Holden had asked them not to bring cameras or recording equipment to the dinner table, and Monica had agreed. Clip, the Martian, was talking about sports history with Alex. Okju and Cohen, sitting across from Naomi, were telling stories about the last assignment they’d been on, covering a new scientific station that was in stationary orbit around Mercury. It should have been almost pleasant, and it just wasn’t.
Holden said, “We don’t usually eat this well while flying, but we try to do something nice for our weekly dinner together.”
Okju smiled and said, “Smells lovely.” She was wearing half a dozen rings, a blouse with buttons on it, a silver pendant, and an ivory-colored comb holding back her frizzy brown hair. The soundman gazed serenely at nothing, his black glasses hiding the top of his face, his expression calm and open. Monica watched him look over her crew, saying nothing, a faint smile on her lips.
“Chow,” Amos said, then began putting bowls of food on the table. While the meal was handed around in a slow circuit, Okju bowed her head and mumbled something. It took Holden a moment to realize she was praying. He hadn’t seen anyone do it for years, not since he’d left home. One of his fathers, Caesar, had sometimes prayed before meals. Holden waited for her to finish before he started eating.
“This is very nice,” Monica said. “Thank you.”
“You’re welcome,” said Holden.
“We’re a week out of Ceres,” she said, “and I think we’re all settled in. Was wondering if we could start scheduling some preliminary interviews? It’s mostly so we can test out the equipment.”
“You can interview me,” Amos said, not quite hiding his leer.
Monica smiled at him and speared a mushroom with her fork, then stared at him while she popped it into her mouth and chewed slowly.
“Okay,” she said. “We can start with background work. Baltimore?”
The silence was suddenly brittle. Amos started to stand, but a gentle hand on his arm from Naomi stopped him. He opened his mouth, closed it, then looked down at his plate while the pale skin on his scalp and neck turned bright red. Monica looked down at her plate, her expression at the friction point between embarrassed and annoyed.

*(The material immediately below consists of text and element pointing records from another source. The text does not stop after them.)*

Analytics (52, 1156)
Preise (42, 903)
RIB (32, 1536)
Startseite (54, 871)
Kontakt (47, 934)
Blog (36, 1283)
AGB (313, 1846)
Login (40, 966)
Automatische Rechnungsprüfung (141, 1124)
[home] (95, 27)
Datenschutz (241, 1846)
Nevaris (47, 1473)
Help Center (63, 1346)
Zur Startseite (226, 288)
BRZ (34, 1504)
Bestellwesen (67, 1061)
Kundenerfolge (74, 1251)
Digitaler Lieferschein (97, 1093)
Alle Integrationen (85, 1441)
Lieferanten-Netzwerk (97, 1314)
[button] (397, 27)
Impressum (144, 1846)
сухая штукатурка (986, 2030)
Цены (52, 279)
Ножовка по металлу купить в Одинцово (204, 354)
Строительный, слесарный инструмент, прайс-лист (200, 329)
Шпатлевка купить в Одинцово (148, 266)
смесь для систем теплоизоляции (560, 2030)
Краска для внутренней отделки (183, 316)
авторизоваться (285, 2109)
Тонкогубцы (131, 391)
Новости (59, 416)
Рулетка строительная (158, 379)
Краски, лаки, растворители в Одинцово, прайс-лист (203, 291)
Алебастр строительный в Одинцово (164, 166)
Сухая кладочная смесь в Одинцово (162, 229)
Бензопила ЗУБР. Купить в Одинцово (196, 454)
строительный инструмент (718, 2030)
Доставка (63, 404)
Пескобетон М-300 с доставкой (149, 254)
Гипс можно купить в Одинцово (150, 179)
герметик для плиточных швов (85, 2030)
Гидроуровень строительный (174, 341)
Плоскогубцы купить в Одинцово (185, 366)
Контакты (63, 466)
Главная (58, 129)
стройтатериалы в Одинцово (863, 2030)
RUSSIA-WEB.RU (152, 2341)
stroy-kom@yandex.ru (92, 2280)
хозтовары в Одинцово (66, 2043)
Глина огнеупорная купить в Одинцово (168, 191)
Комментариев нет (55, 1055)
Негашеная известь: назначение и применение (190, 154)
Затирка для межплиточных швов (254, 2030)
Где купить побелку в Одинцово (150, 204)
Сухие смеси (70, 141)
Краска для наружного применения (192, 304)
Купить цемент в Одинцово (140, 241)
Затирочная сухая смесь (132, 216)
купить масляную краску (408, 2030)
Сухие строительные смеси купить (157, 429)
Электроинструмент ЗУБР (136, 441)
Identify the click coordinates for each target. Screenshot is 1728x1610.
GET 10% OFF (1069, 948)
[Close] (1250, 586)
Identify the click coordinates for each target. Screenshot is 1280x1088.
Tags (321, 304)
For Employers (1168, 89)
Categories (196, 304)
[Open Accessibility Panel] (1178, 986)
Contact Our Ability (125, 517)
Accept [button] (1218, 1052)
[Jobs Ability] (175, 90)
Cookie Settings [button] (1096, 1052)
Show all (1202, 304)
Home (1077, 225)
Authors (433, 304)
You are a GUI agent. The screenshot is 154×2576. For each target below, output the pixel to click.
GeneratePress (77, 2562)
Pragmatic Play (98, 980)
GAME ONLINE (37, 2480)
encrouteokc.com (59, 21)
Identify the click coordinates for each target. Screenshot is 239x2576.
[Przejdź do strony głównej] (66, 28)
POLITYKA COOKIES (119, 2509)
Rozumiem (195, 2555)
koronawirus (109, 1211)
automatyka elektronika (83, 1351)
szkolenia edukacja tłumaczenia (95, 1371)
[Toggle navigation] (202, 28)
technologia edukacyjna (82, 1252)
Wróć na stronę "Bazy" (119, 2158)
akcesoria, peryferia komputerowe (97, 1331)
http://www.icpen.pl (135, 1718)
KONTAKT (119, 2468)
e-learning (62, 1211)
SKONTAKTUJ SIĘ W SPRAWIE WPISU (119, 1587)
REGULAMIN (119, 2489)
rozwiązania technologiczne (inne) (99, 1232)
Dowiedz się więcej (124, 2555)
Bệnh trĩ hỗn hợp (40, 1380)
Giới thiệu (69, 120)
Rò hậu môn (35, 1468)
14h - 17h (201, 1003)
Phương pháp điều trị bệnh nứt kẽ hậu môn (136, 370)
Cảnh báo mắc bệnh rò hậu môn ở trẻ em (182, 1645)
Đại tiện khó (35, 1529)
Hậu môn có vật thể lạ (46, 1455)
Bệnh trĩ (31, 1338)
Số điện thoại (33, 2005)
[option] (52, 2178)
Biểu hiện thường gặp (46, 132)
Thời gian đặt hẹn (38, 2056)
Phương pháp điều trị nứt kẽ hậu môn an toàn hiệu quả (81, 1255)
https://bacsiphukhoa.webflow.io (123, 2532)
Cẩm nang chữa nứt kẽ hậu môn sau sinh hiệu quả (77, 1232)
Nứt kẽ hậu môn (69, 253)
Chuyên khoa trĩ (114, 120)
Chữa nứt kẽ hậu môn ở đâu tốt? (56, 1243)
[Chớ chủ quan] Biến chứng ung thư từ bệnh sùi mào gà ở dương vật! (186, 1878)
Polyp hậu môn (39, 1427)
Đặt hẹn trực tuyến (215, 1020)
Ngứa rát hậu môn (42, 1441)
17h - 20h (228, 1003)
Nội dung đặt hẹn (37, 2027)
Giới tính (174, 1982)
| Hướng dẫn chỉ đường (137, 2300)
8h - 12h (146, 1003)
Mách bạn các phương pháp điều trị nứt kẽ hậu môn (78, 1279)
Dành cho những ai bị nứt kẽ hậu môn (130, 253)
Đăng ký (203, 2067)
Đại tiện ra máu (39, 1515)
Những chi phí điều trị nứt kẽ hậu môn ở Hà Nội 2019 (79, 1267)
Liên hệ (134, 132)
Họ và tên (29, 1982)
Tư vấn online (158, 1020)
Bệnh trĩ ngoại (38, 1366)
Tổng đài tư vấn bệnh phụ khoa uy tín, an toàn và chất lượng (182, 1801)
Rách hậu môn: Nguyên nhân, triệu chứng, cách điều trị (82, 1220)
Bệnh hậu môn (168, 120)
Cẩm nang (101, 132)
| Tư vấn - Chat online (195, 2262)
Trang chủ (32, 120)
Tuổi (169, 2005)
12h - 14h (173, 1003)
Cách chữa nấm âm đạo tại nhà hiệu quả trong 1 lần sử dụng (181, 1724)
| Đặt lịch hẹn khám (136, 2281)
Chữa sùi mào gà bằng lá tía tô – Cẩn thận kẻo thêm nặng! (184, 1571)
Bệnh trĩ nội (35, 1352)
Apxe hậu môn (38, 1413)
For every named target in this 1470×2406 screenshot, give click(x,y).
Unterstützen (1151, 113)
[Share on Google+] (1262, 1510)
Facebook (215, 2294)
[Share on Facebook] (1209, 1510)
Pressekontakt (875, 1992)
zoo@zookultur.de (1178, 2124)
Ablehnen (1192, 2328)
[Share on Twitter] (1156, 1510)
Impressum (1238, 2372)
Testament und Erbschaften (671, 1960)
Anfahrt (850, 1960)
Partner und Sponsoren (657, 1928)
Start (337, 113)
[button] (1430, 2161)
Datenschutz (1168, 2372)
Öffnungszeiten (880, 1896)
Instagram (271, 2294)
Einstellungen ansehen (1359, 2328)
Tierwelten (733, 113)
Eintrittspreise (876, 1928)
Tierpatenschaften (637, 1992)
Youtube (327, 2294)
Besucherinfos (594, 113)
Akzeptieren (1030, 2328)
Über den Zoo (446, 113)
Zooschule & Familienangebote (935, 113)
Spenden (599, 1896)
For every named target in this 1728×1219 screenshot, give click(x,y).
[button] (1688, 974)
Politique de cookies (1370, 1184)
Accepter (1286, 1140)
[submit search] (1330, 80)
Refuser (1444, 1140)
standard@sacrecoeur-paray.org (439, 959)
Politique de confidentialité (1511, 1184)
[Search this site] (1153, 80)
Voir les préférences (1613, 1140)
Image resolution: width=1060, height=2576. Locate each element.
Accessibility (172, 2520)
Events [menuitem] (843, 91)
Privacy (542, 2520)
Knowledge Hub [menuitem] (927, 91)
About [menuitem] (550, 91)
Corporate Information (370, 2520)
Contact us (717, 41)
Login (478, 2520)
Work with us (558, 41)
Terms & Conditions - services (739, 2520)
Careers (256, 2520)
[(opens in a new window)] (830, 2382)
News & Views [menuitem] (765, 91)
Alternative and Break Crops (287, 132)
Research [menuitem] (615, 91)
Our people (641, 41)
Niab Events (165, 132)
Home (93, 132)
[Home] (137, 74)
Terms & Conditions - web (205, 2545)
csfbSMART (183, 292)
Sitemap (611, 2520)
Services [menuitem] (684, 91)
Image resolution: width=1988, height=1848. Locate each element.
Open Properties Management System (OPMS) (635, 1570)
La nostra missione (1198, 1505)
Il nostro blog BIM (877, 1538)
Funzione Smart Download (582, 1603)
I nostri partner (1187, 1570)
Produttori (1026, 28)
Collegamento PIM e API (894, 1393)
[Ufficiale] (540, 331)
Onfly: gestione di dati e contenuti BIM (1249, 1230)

“That’s not a good idea,” Holden said.
“Captain, I’m sensitive to privacy issues for you and your crew, but we have an agreement. And with all respect, you’ve been treating me and mine like we’re unwelcome.”
Around the table, the food was starting to cool off. It had hardly been touched. “I get it. You held up your end of the deal,” Holden said. “You got me out of Ceres, and you put money in our pockets. We haven’t been holding up our end. I get it. I’ll set aside an hour tomorrow for starters, does that work?”